The native/retail consumer, however, is unable to turn to alternative sources of supply.

      6
       See MICH. COMP. LAWS § 460; N.D. CENT. CODE § 49; S.D. CODIFIED LAWS
§ 49; WISC. STAT. § 196.
                                            -9-
For these reasons, NSP urges that Good Utility Practice requires that wholesale
transactions be curtailed before a utility is forced to shed its native/retail load. Thus,
we find that NSP, through FERC’s interpretation, is placed between the proverbial rock
and hard place, and will in effect be in violation of either a state tariff or Order No.
888.

       FERC responds simply that it does not operate in a vacuum and that it is not
exercising any of its regulatory powers directly, but that through the enforcement of a
federal tariff, there could be a lawful, indirect effect upon NSP’s services to its
native/retail consumers. NSP urges that this allows FERC to do indirectly what it is
prohibited from doing directly, intercede in a matter reserved by Congress to the states.
See Altamont, 92 F.3d at 1248. FERC’s ultimate answer to all of this is that where
there is a clash between its tariffs and the state law, the federal tariff must prevail under
the Supremacy Clause. We cannot agree.

        Before reviewing constitutional concerns relating to the Supremacy Clause, it is
fundamental that this court must first satisfy itself that FERC has Congressional
approval to regulate NSP in the manner now attempted. Congress has drawn a “bright
line” between state and federal regulation. Here, there is no conflict between the state
and federal regulatory schemes.
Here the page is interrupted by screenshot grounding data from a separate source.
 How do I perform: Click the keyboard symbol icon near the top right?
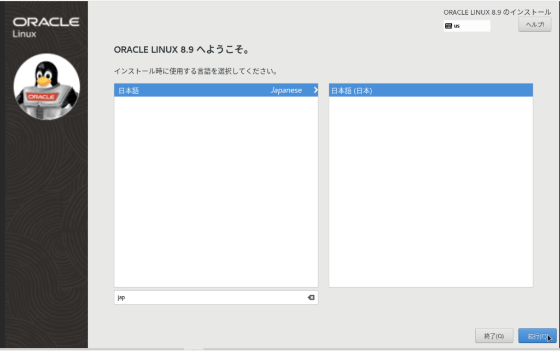pyautogui.click(x=448, y=25)
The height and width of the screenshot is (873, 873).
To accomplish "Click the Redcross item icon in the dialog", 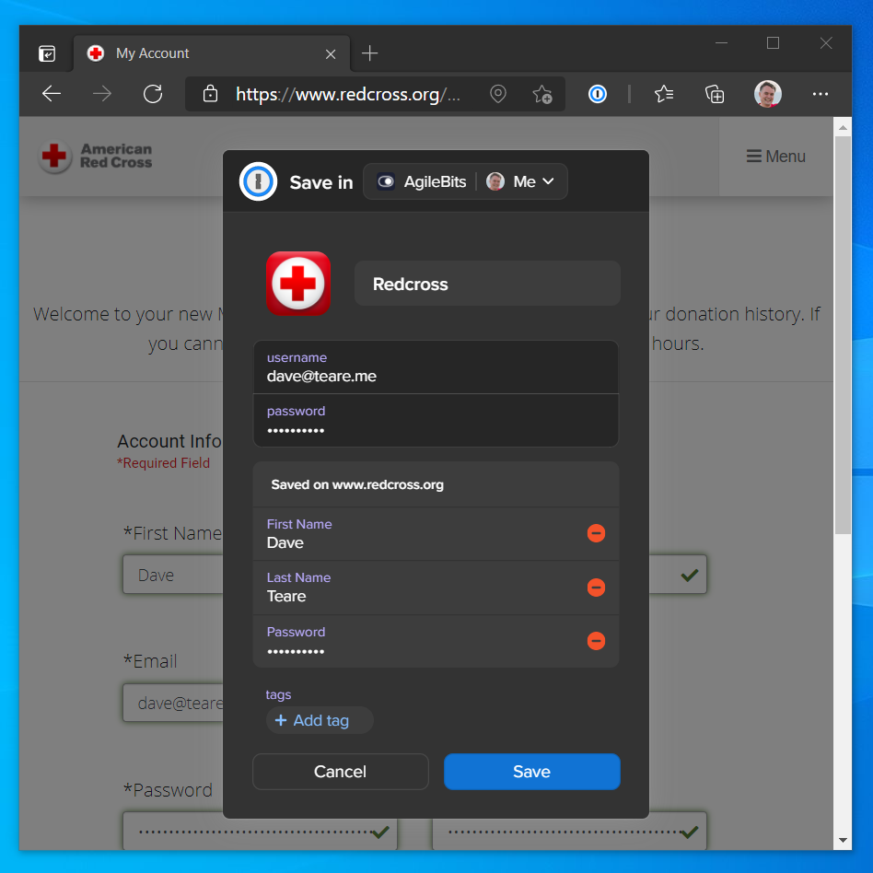I will pos(298,284).
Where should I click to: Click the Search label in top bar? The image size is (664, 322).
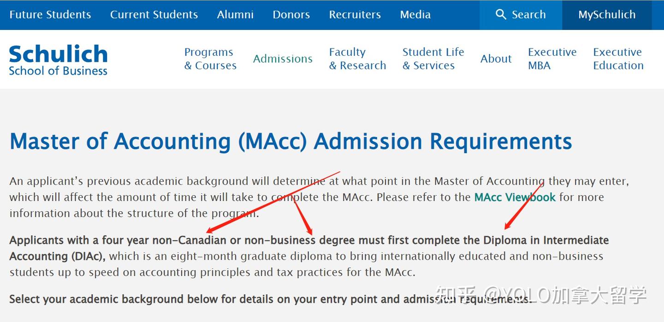(528, 15)
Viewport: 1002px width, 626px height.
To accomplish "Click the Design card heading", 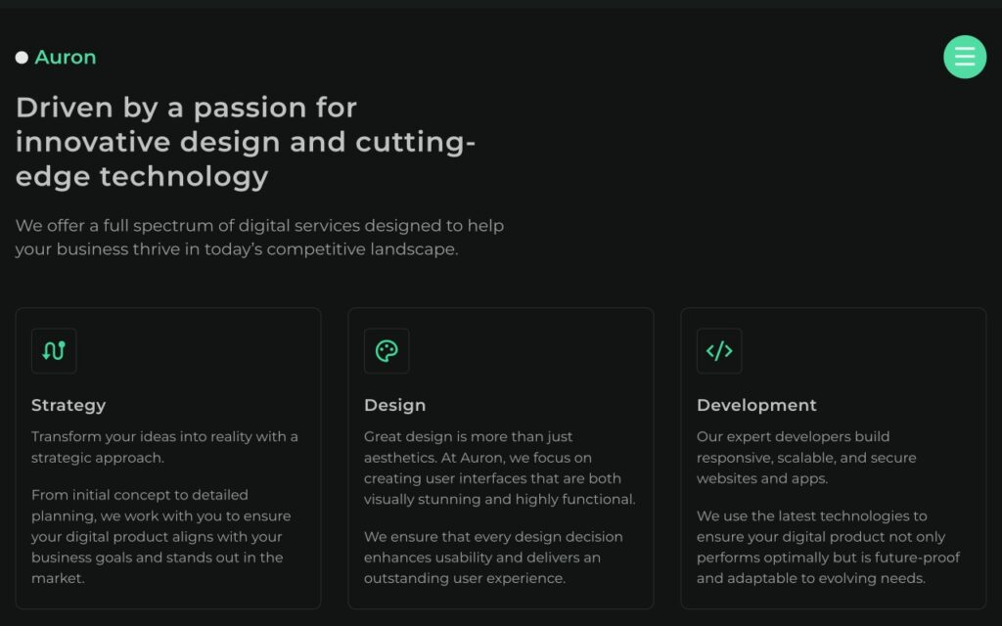I will point(394,405).
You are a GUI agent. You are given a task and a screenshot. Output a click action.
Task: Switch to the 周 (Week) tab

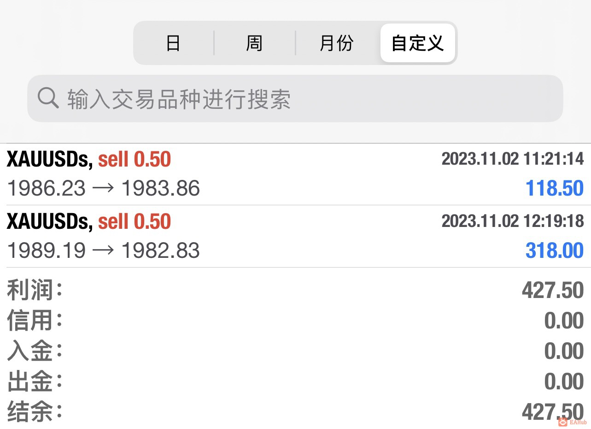(254, 43)
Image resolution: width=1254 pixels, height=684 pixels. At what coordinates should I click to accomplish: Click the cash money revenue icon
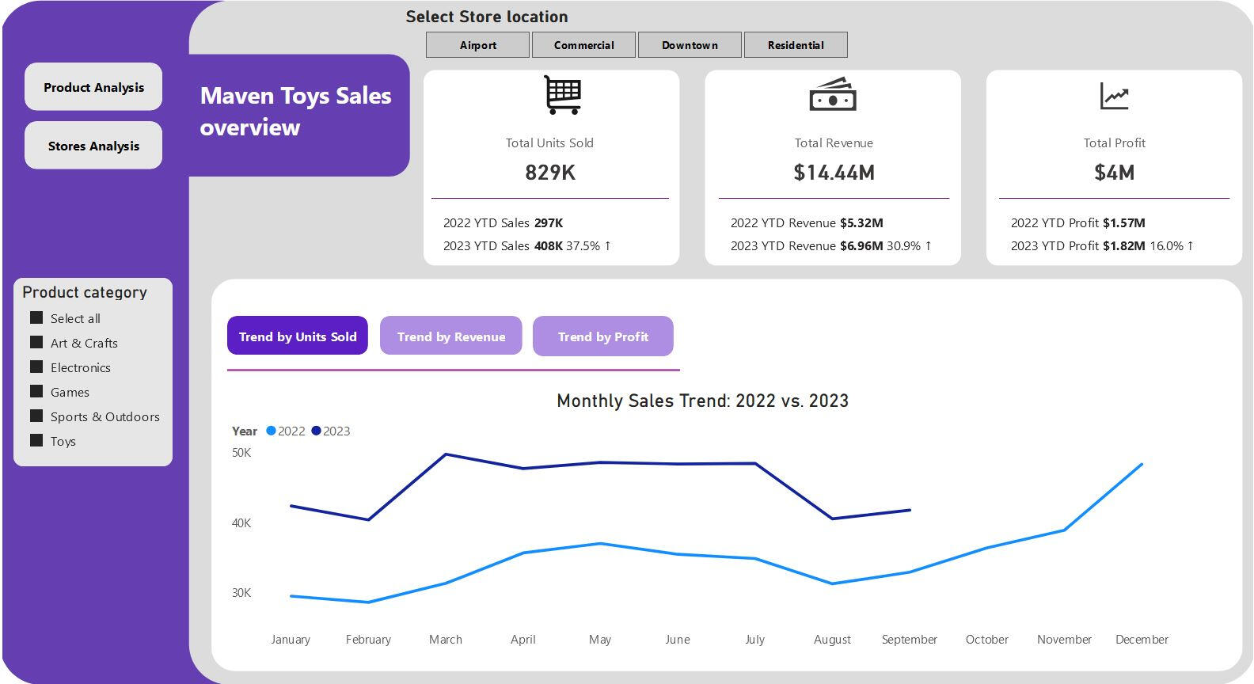833,95
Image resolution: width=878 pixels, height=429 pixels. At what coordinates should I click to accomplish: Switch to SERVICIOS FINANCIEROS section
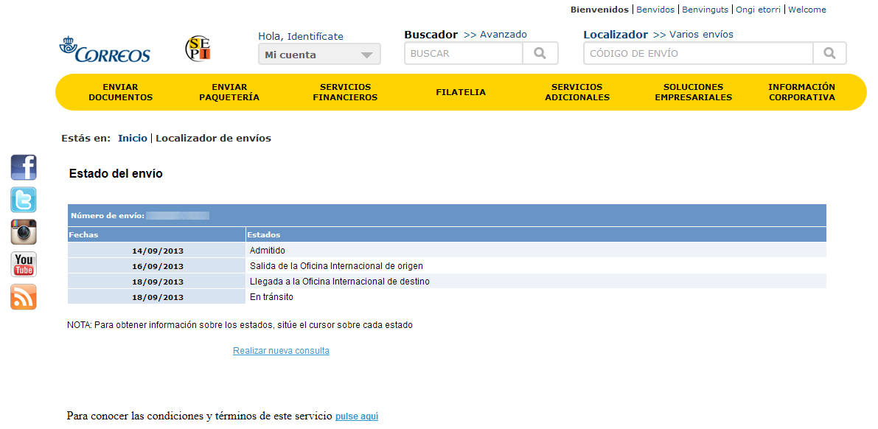pyautogui.click(x=345, y=91)
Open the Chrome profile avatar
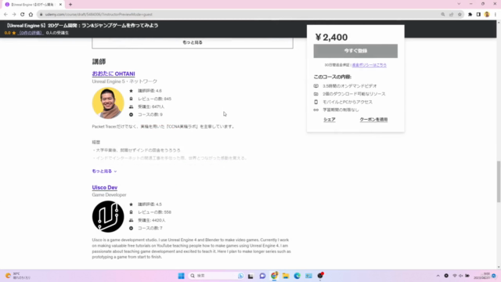501x282 pixels. point(487,14)
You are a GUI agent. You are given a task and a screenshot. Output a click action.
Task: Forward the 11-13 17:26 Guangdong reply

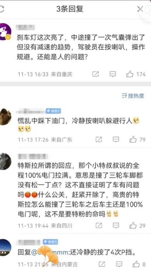tap(99, 139)
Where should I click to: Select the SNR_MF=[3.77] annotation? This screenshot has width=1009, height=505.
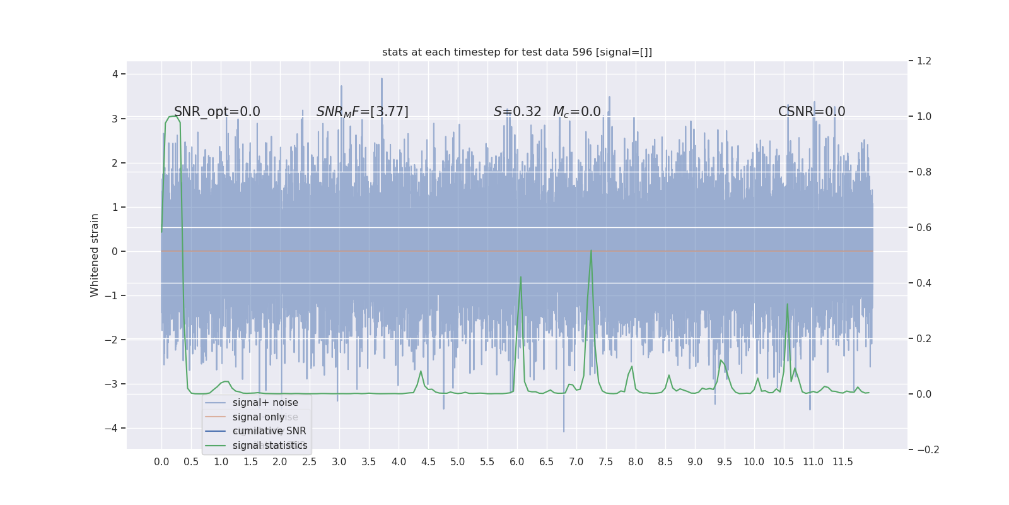pyautogui.click(x=363, y=112)
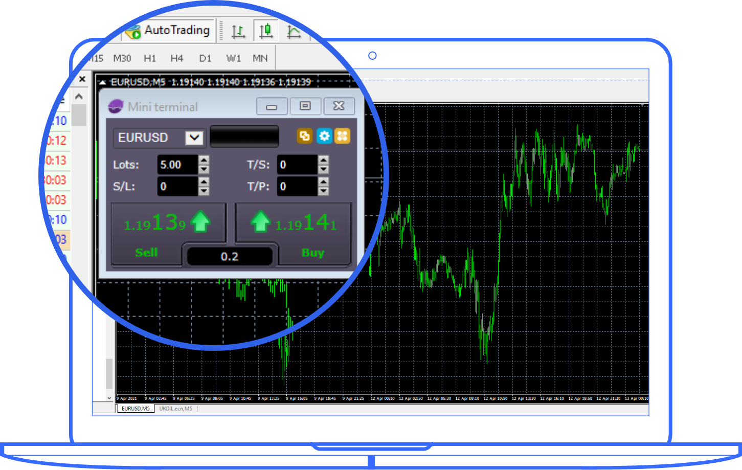Increase the T/P value with stepper
This screenshot has width=742, height=470.
tap(323, 182)
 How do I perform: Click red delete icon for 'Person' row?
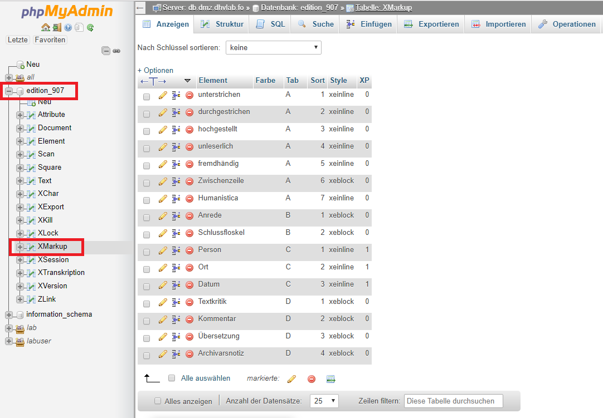click(x=189, y=250)
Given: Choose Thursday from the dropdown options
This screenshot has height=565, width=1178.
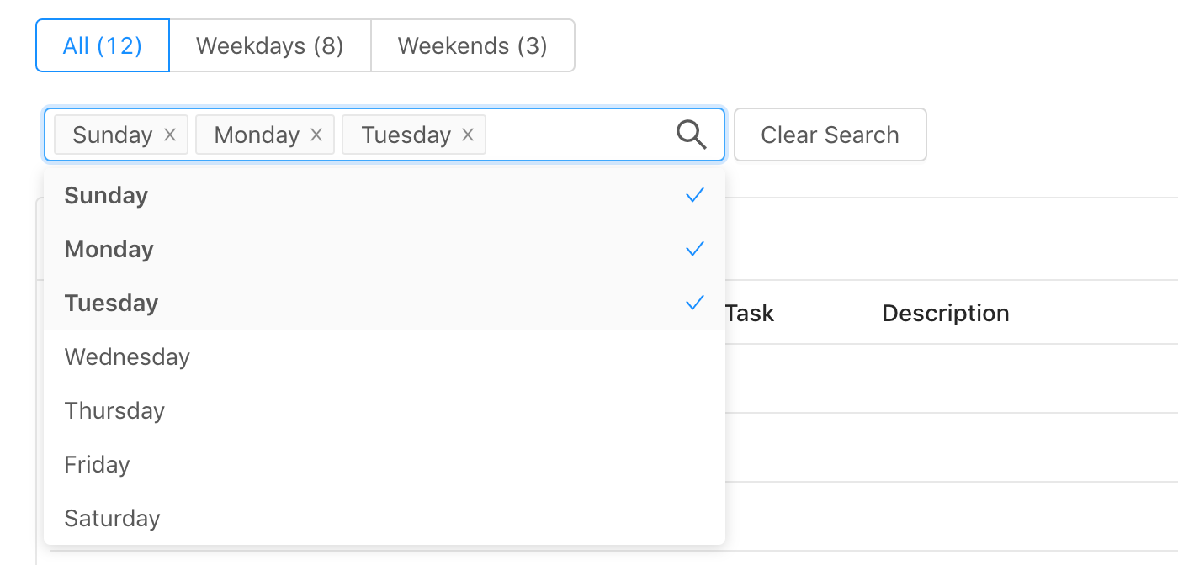Looking at the screenshot, I should coord(115,410).

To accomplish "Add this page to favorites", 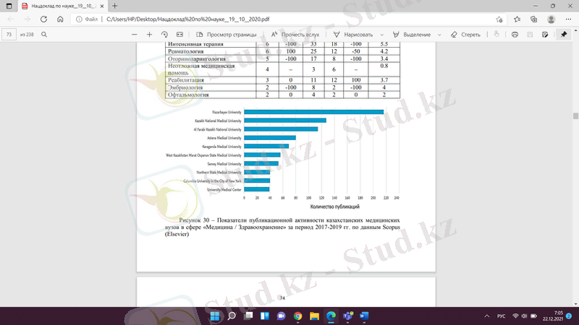I will tap(499, 19).
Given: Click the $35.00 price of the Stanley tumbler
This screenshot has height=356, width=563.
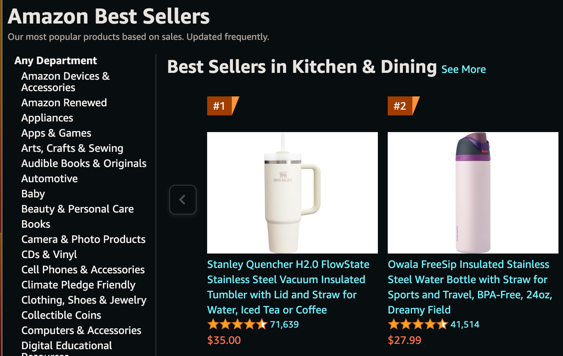Looking at the screenshot, I should [x=224, y=340].
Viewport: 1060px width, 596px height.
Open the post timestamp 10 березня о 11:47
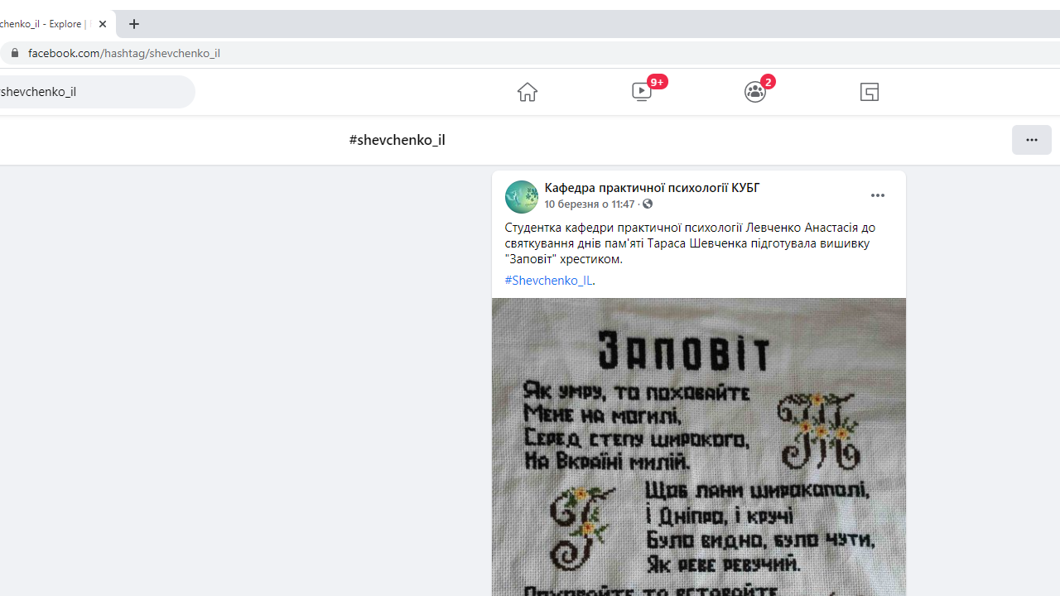pyautogui.click(x=589, y=204)
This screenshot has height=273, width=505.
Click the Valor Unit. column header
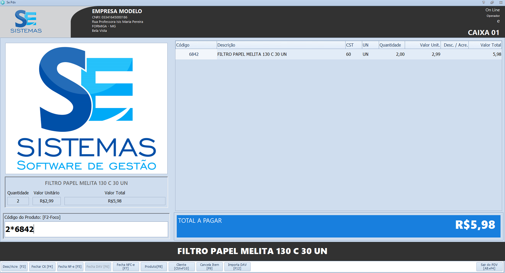423,45
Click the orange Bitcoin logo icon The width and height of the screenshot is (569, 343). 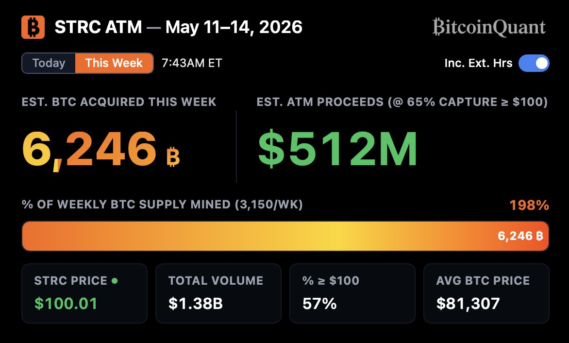coord(33,27)
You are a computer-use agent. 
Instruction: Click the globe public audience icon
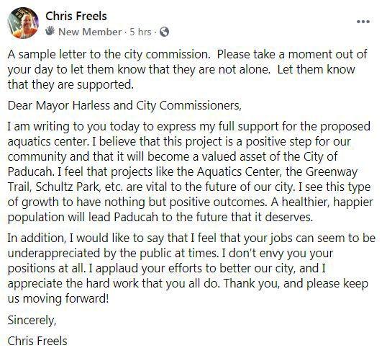tap(165, 32)
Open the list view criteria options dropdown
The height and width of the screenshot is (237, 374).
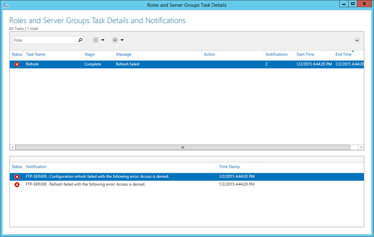(x=98, y=40)
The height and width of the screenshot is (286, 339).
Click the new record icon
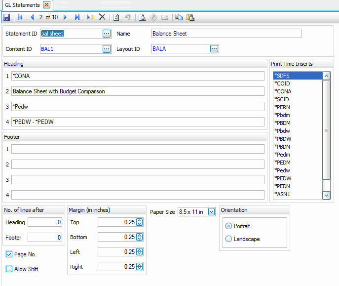(91, 17)
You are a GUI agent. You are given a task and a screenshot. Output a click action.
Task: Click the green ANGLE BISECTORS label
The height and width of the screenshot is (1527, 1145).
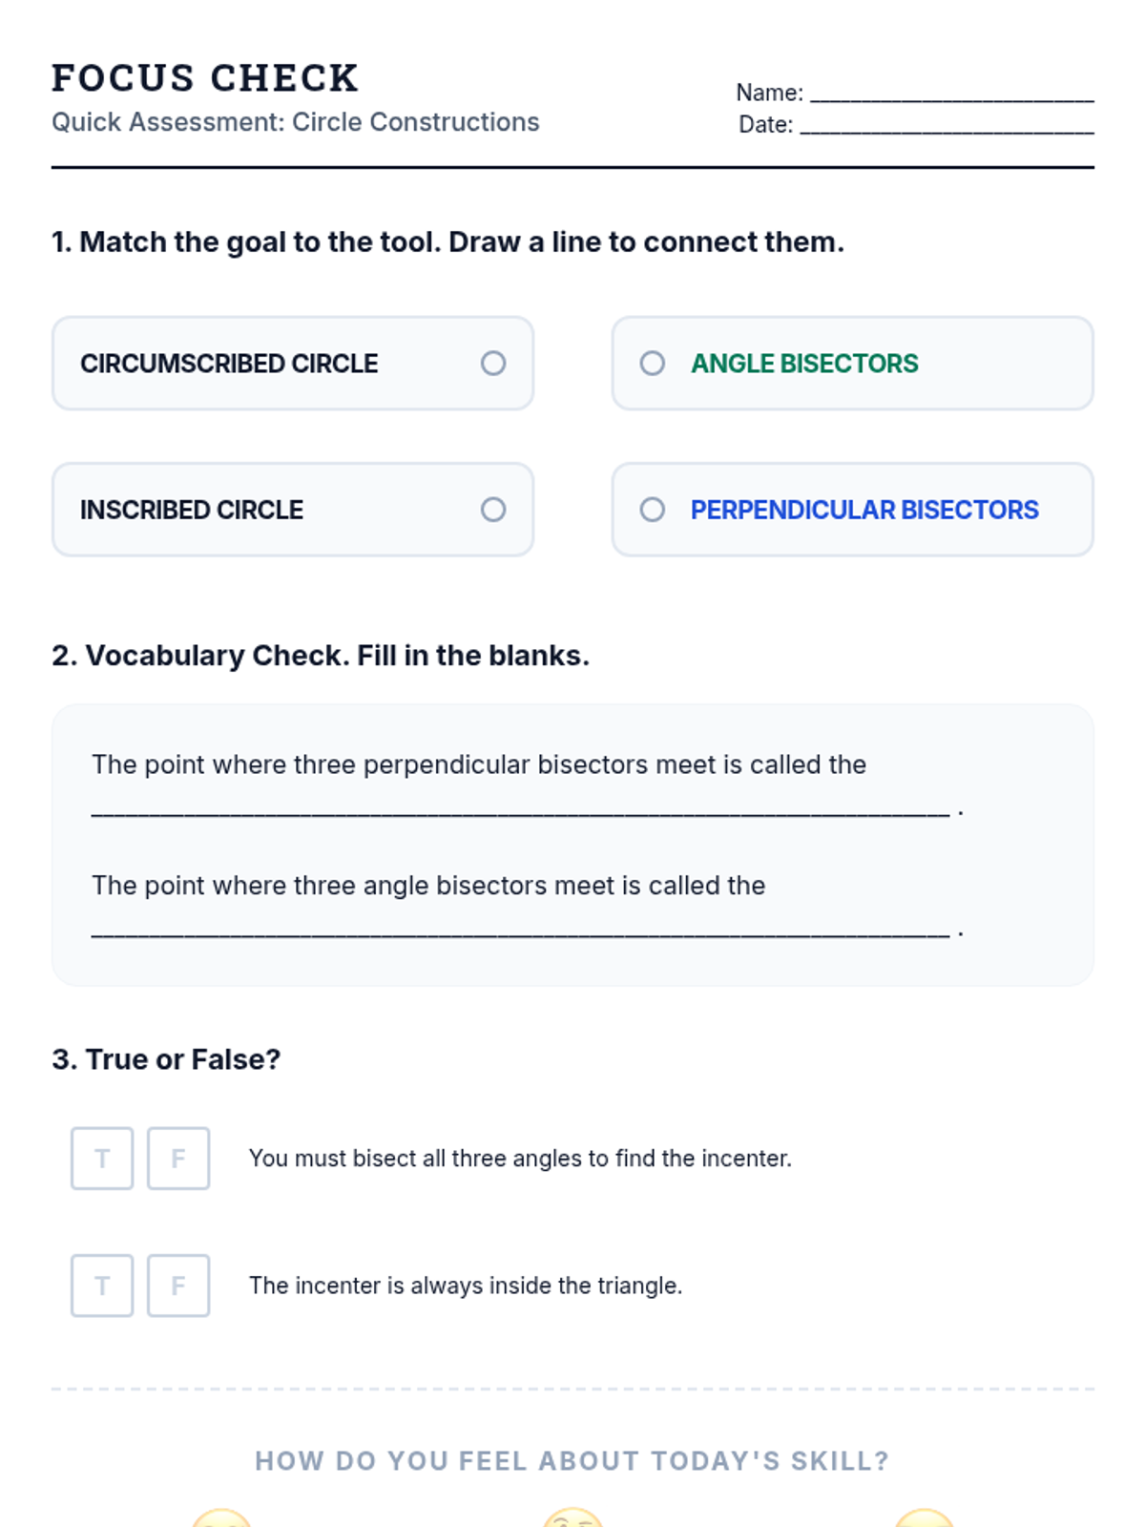pos(804,364)
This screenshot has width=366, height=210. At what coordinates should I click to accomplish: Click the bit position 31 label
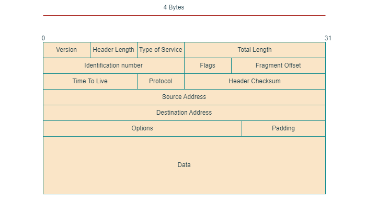tap(328, 38)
In fact, FERC concedes that it has no jurisdiction
whatsoever over the state’s regulation of NSP’s bundled retail sales activities. See
Order No. 888-A, 62 Fed. Reg. 12,274, 12,299 (1997). Additionally, any reliance
upon Nantahala Power & Light Co. v. Thornburg, 476 U.S. 953 (1986), for the
proposition that a state must defer to FERC’s decision making for fear of running afoul
of the Commerce Clause is also misplaced. In Nantahala, the Court applied the “fixed
rate doctrine” under which interstate power rates filed with or fixed by FERC had to
be given binding effect by state utility commissions in determining intrastate rates. This
is not an issue here. In Nantahala, the Court was dealing with hydroelectric power and
facilities which obtained its power supply from the Tennessee Valley Authority, as well
as navigable waters and dams placed thereon. In the present case, we have nothing

                                            -10-
comparable to the generation of electrical power that was involved in Nantahala. Cf.
FPC v. Louisiana Power & Light Co., 406 U.S. 621 (1972). We think it obvious that
the indirect effect of Order No. 888, as interpreted by the Commission, is an attempt
to regulate curtailment of electrical power to NSP’s native/retail consumers. Despite
FERC’s denial as to nonjurisdictional regulation, we find it has transgressed its
Congressional authority which limits its jurisdiction to interstate transactions. As such,
its attempt to regulate the curtailment of electrical transmission on native/retail
consumers is unlawful, as it falls outside of the FPA’s specific grant of authority to
FERC.

       This cause is remanded to FERC to allow amendment to its curtailment orders,
as now interpreted under Order No. 888, so as to not encroach upon the authority of
the regulatory commissions of the states.

      IT IS SO ORDERED.
      A true copy.

             Attest:

                 CLERK, U.S. COURT OF APPEALS, EIGHTH CIRCUIT.